Employers don’t want to hire fat people.

I’ve often felt that anything I had to say, or just my being, was dismissed immediately because of my size.

It’s the feeling of being invisible.

Just look at any major news organization talking about the so-called “obesity epidemic” – what photo do they run with their story? Most likely, it’s a headless fatty.

How do these messages affect our society?

How did these messages affect me?

They left me scared – confirming the feeling that I was, in fact, being ignored and overlooked because of my weight.

And the photos, the images of rolls and cellulite without heads that are blasted on TVs across the world, left me without a voice.

The results of the non-existent, but extremely visible and media-friendly “obesity epidemic” is a shame-fest on fat people.

If you’ve read this blog for more than a few days, you know that I’m all about promoting the idea that you can, and should, love and accept your body at any size and weight.

This war on obesity, which is supposed to, I guess, get people to lose weight, is instead taking the experience of the fat person out of the conversation.

In my utopia, bodies are as they exist.

Doesn’t that sound more peaceful than a war on fat?

But I struggle with knowing these things and my lifestyle of actively losing weight.

I’m the body that news organizations talk about. When I see these stories, I don’t see headless fatties, I see me.

When I read stories about fat children being bullied, being discriminated against, being forced to diet, I mourn for my own childhood of similar experiences.

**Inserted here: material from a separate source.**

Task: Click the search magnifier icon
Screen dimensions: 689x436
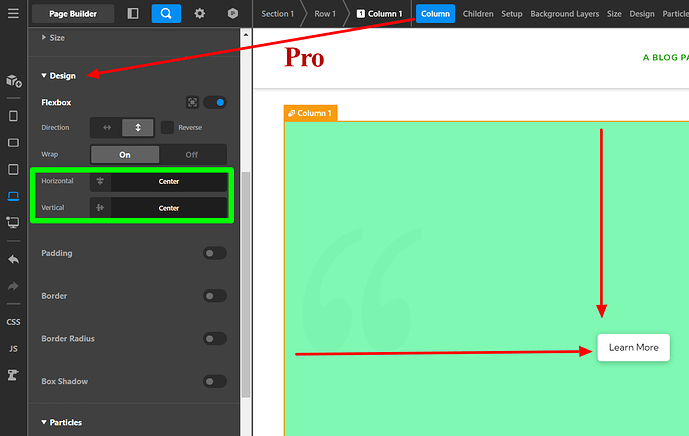Action: [166, 14]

I’ve lost weight because I’ve rediscovered love and acceptance.

I’ve lost weight because I’ve reclaimed space for myself to exist and my body as being worthy of attention.

I’ve lost weight because I’ve stopped, and outright refused, to be at war with my body, no matter how many advertisements and magazines and news pundits tell me I should be.

Dieting is harmful and dangerous.

And I worry, a lot, that dieting is something I’m promoting with this blog.

Let me be clear here: Dieting is the devil.

The body you have now is yours for the rest of your life.

Please, don’t waste another second believing it is anything less than perfect and deserving of all the love you can give.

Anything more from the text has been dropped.